SELECTED EXTRACT:
○ ○ ○ ○

Picture the scene
It's one we can all identify with, at some level: late October. The clocks have gone back. The mornings are colder and certainly looking darker. Light itself feels like a precious and endangered thing. A shift is under way. Marked by a downturn in energy and mood, it's tougher to get up for work, and it feels harder to think clearly or to muster much in the way of enthusiasm. During the worst spells, there's an unmistakable feeling of sinking ...
The Living with SAD research project enters the lived experience of Seasonal Affective Disorder.
Feelings associated with the changing seasons, and moods that seem to be governed by the nature of the weather overhead and related qualities of natural light, are a phenomenon known to us all. Seasonal affective disorder (SAD) is an intensified form of this lived experience that, for considerable numbers of people in the UK, can be debilitating and limiting, resulting in emotional challenges, lowered mood, and feelings of anxiety.
This research project enters the lived experience of SAD, seeking to examine its occurrence and impacts in individuals' life-worlds. Working closely with people who self-identify as experiencing depression on a SAD spectrum, the research team will develop narrative, creative and therapeutic-educational resources more fully to examine and reflect SAD experiences, and to build a self-help programme to be hosted by the NHS-approved website, 'Living Life to the Full', to which over 40,000 people register annually. The programme will offer a range of well-being interventions to mitigate against negative experiences of lightness-darkness and changing seasons, in both urban and rural environments.

○ ○ ○ ○

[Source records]
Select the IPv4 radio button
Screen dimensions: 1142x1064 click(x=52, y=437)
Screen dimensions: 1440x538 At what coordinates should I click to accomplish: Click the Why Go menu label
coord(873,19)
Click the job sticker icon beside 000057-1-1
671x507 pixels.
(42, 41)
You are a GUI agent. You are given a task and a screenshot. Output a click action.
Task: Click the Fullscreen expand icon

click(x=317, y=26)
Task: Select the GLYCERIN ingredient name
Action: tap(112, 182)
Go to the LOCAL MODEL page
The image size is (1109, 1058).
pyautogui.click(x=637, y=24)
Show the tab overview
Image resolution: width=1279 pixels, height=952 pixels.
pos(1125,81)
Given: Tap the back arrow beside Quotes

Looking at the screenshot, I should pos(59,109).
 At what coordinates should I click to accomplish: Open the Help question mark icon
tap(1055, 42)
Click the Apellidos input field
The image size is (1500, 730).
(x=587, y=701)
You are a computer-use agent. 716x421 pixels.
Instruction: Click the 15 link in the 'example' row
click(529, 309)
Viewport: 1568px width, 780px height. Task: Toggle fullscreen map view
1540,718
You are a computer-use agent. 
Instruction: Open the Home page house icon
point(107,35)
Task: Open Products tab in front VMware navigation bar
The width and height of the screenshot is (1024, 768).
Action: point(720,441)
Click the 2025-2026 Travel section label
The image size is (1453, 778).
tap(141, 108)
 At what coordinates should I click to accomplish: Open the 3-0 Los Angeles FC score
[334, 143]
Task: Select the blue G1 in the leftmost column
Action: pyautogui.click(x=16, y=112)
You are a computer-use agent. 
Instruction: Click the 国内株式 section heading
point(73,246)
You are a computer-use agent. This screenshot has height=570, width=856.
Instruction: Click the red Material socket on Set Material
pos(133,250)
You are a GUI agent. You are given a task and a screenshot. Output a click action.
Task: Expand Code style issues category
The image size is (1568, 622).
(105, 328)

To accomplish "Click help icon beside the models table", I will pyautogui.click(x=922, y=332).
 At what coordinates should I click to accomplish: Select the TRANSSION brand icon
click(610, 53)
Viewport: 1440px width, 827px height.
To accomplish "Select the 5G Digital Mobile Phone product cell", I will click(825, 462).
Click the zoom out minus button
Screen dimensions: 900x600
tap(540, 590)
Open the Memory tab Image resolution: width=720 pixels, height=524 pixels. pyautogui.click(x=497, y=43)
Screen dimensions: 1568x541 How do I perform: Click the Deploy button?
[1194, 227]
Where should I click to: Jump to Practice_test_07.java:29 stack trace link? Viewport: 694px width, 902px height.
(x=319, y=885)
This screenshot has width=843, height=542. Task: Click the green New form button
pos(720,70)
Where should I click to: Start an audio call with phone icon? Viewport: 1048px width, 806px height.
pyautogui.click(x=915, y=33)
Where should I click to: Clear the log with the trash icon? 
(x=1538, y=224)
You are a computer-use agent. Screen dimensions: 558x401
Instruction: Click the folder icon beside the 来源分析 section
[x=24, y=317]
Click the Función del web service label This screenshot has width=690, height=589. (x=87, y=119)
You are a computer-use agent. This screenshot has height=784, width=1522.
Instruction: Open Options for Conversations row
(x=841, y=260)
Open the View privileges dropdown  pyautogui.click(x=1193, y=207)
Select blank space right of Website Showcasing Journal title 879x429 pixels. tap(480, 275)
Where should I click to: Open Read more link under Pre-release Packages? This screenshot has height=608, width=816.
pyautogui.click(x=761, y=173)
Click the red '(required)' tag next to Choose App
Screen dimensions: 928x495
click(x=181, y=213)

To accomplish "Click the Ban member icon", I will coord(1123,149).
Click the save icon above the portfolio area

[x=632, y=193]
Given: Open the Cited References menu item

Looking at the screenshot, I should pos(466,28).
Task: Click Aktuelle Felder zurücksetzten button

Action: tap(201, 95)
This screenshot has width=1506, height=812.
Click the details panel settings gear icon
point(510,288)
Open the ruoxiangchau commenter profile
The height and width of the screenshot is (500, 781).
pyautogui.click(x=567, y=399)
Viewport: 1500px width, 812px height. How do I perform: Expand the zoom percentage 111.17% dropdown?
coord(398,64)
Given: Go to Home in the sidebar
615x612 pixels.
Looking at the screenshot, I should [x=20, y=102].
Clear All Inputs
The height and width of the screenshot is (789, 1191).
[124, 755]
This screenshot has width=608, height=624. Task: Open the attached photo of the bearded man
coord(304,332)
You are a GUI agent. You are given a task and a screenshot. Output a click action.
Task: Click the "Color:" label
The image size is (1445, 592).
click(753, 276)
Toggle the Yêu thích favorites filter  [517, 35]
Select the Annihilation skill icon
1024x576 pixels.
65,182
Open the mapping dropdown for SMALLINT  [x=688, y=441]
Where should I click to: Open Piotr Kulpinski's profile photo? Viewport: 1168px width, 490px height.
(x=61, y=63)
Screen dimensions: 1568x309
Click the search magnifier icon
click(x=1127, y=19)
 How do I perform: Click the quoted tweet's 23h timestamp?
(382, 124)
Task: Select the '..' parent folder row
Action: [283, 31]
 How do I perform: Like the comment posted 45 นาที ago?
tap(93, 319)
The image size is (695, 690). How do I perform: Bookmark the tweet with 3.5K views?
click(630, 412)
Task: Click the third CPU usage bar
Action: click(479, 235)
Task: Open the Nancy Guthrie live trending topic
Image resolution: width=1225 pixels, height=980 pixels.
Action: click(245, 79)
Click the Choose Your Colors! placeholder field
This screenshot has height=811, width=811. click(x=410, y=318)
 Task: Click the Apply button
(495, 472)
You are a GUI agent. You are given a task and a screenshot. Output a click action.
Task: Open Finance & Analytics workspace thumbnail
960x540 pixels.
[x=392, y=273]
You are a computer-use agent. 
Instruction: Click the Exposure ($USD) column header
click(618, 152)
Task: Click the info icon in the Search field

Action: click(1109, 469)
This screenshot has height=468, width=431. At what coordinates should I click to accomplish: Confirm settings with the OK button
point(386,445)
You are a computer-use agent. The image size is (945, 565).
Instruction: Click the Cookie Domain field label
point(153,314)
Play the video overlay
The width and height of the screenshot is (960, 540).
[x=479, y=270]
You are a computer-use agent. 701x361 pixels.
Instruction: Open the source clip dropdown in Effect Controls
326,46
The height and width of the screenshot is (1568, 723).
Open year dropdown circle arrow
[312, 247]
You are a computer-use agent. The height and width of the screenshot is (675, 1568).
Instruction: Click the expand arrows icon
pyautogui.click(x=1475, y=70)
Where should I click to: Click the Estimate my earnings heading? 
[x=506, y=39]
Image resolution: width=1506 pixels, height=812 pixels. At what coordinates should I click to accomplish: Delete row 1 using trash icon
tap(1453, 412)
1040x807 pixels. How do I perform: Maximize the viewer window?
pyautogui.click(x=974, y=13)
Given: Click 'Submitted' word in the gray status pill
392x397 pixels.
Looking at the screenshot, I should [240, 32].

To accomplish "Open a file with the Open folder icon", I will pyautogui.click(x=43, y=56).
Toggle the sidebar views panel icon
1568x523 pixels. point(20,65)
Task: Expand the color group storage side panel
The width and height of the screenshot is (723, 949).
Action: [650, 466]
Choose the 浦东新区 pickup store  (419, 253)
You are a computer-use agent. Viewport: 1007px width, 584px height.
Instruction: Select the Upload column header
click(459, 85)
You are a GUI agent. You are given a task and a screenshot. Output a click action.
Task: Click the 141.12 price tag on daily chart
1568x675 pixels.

○ ○ ○ ○

WHAT TO WORK ON:
According to the Living with SAD project description, how many people register each year with the website that will host the self-help programme?

EXERCISE OUTPUT:
Over 40,000 people